• **BRIEF**
Show every line below that contains the word "Select", matching case exactly.

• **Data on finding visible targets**
-------
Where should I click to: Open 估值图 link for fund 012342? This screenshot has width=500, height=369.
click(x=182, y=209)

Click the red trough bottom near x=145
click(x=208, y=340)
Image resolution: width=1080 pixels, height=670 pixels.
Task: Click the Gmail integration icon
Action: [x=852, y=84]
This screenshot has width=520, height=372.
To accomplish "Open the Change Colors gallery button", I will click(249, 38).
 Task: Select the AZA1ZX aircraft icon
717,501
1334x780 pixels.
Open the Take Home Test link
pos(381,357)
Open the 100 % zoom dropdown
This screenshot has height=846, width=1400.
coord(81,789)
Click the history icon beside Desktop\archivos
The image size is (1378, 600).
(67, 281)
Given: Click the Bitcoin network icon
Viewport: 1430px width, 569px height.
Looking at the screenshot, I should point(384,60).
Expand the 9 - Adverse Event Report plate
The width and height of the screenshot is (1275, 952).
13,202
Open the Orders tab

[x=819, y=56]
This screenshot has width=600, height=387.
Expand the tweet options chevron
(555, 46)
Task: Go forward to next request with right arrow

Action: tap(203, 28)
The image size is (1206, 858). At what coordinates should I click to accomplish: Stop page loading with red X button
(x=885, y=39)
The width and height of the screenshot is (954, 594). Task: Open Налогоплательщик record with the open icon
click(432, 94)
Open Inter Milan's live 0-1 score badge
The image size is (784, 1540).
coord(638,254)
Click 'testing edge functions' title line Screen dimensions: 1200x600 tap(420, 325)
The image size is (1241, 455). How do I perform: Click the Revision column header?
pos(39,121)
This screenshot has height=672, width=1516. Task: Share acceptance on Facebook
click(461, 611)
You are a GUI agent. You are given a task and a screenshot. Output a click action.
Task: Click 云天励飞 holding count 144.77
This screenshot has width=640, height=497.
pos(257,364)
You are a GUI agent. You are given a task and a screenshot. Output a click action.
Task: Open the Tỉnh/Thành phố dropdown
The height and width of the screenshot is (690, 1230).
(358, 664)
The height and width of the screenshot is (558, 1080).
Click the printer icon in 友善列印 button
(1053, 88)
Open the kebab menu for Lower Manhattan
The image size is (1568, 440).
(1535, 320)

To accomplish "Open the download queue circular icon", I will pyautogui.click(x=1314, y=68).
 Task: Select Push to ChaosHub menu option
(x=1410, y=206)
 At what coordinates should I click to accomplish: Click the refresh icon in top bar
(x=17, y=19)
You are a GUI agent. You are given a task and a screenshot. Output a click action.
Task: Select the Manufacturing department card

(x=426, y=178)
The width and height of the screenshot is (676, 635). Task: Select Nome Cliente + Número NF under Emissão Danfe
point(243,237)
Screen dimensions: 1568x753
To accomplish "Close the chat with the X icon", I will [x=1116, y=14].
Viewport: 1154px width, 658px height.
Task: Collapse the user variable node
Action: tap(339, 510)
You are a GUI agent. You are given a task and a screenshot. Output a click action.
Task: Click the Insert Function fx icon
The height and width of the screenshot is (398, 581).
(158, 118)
-------
• **COMPLETED EXERCISE**
 Task: Select the AZA1ZX aircraft icon
 Task: Select Push to ChaosHub menu option
Task: Select the Manufacturing department card
The width and height of the screenshot is (676, 635). Task: Select Nome Cliente + Número NF under Emissão Danfe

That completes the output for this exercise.